Figure 8.

TRPV4 activation triggers MCP-1 release from Müller glial cells and leads to photoreceptor apoptosis in the detached retina. A, Real-time PCR assays were performed using specific MCP-1 primers. The values were normalized against β-actin expression, and the bar graphs compare values with the MCP-1/β-actin expression level of control eyes in WT mice. Asterisks (vs control) and hash tags (vs WT RD) represent a significant difference at p < 0.01 (*p = 0.000116, ^#p = 0.000232, Student t test, n = 5). B, ELISAs of MCP-1 protein were performed in control and RD eyes for WT and TRPV4KO mice. The asterisk represents a significant difference at p < 0.05 (p = 0.0010509, Mann–Whitney U test, n = 6).

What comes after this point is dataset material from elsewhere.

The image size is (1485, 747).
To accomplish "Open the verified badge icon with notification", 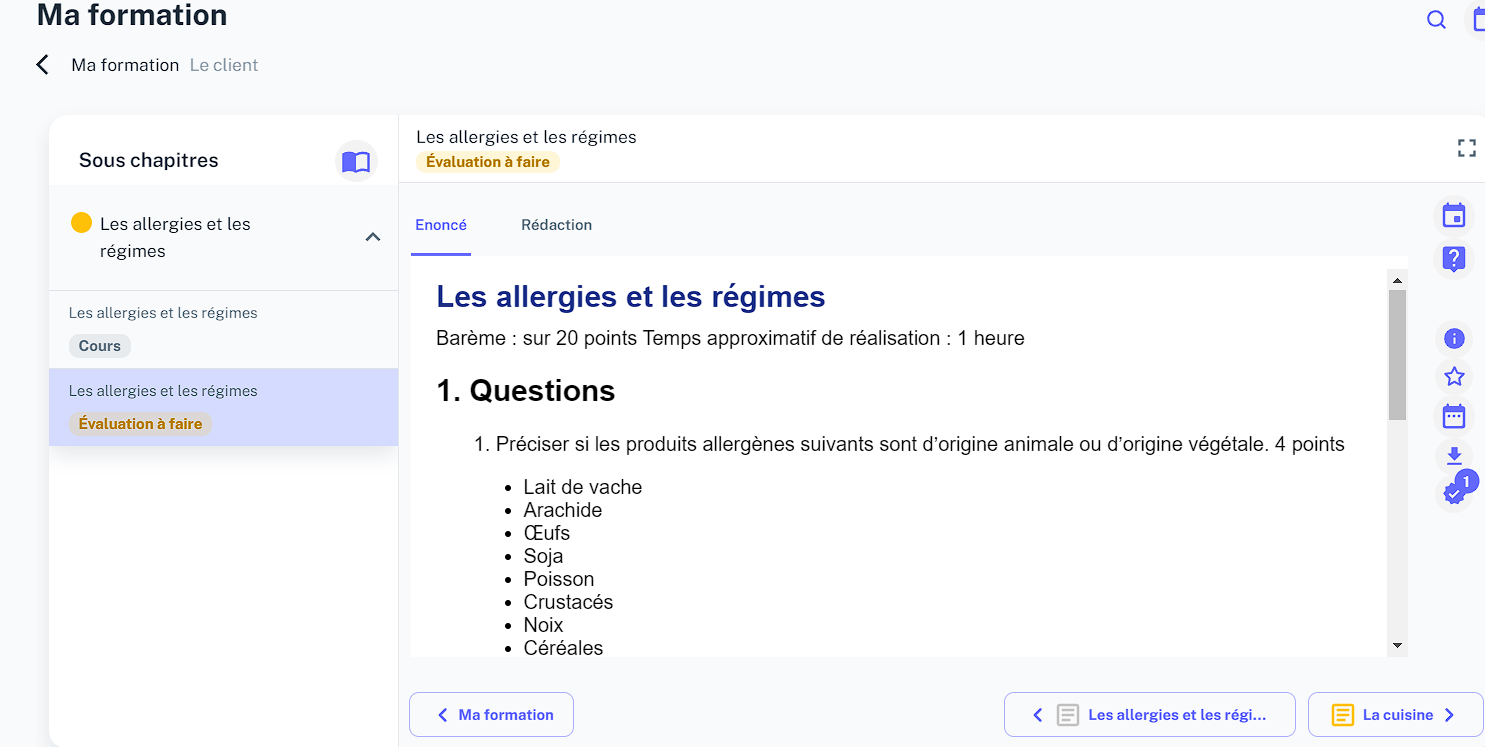I will pyautogui.click(x=1456, y=491).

C, ELISA assays of MCP-1 protein performed using cultured Müller glial cells from WT mice. Asterisks (vs control) and hash tags (vs GSK or Hypo) represent a significant difference at p < 0.01 (*GSK, p = 0.000247; *Hypo, p = 0.00944; ^#GSK+HC, p = 0.001683; ^#Hypo+HC, p = 0.00092; t test, n = 4). D, ELISAs of MCP-1 protein were performed using the supernatant of cultured Müller glial cells (from WT mice) under Ca²⁺-free conditions. Only the small amount of MCP-1 release was observed independent from TRPV4 activation or inhibition (GSK or HC). These results were perfectly different from the physiological Ca²⁺ condition (2 mm) shown in Figure 5C. Thus, we can conclude that TRPV4-triggered Ca²⁺ influx evokes the MCP-1 release from Müller glial cells.